MAC: Mines and Communities

Mayor vows to stop Lafayette mining

Published by MAC on 2005-11-23

Mayor vows to stop Lafayette mining

23rd November 2005

By Blanche S. Rivera. Inquirer News Service - http://news.inq7.net/regions/index.php?index=1&story_id=57423

PROMISES UNKEPT have pushed the pro-mining mayor of Rapu-Rapu Island, site of the P1.4-billion Rapu-Rapu Polymetallic Project and recently, two mine spills, to seek Malacañang's intervention in closing down the foreign-funded mining project.

Rapu-Rapu Mayor Dick Galicia signed on Monday a municipal resolution asking President Macapagal-Arroyo and the Department of Environment and Natural Resources to revoke the environmental copliance certificate issued to Lafayette Philippines Inc.

Galicia said Lafayette had deliberately fooled the people of Rapu-Rapu when it assured them the firm would use the best technology to ensure the protection of the fragile ecosystem of the 5,000-hectare island.

Lafayette also secured tax exemptions, contrary to a promise it had given the municipal government that the mining firm's taxes would give Rapu-Rapu enough revenues to turn it from a fourth class to a first class municipality.

"I used to be pro-Lafayette, but because of what happened to us, I'm going to stand up against it.
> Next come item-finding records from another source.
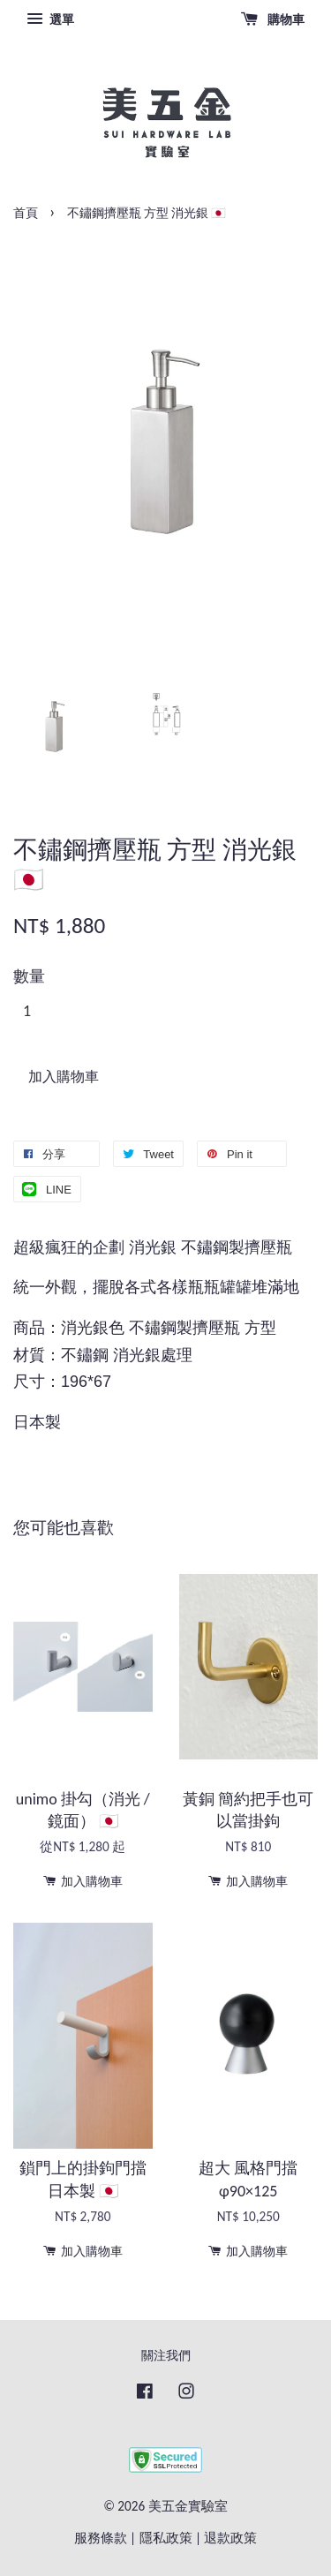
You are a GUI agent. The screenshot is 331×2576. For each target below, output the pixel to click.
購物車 (273, 19)
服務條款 (100, 2537)
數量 (29, 976)
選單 (50, 19)
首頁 (25, 213)
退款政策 (230, 2537)
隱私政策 (165, 2537)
We will find a way to get them out of the island," Galicia told the Inquirer during an interview in Quezon City Monday.

Galicia said Rapu-Rapu would get only two percent of the gross earnings from the mine operations, instead of the 35 percent in corporate taxes it should have received if Lafayette had not worked to have the island proclaimed as a special economic zone.

He said Lafayette even refused to disclose how much gold it has processed or sold in its four months of operation. Galicia had summoned an accountant of the mining firm who said she did not know the figures.

"When I saw the mine spills, I knew we would get nothing out of this (project)," Galicia said.

The municipal council's resolution expressed "disgust over the anomalous and irregular manner" by which Lafayette accomplished the proclamation of the island as an eco-zone, allowing it be tax-exempt for at least five years.

The resolution would be submitted to the President, the Supreme Court, the Department of Justice, the DENR, Philippine Economic Zone Authority, and senators.

Rodel Batocabe, president of the Cagraray Environmental Protection and Development Foundation, said Lafayette, a subsidiary of Australian mining giant Lafayette Mining Ltd., was giving Australian mining firms a bad reputation because of what it had done in Rapu-Rapu.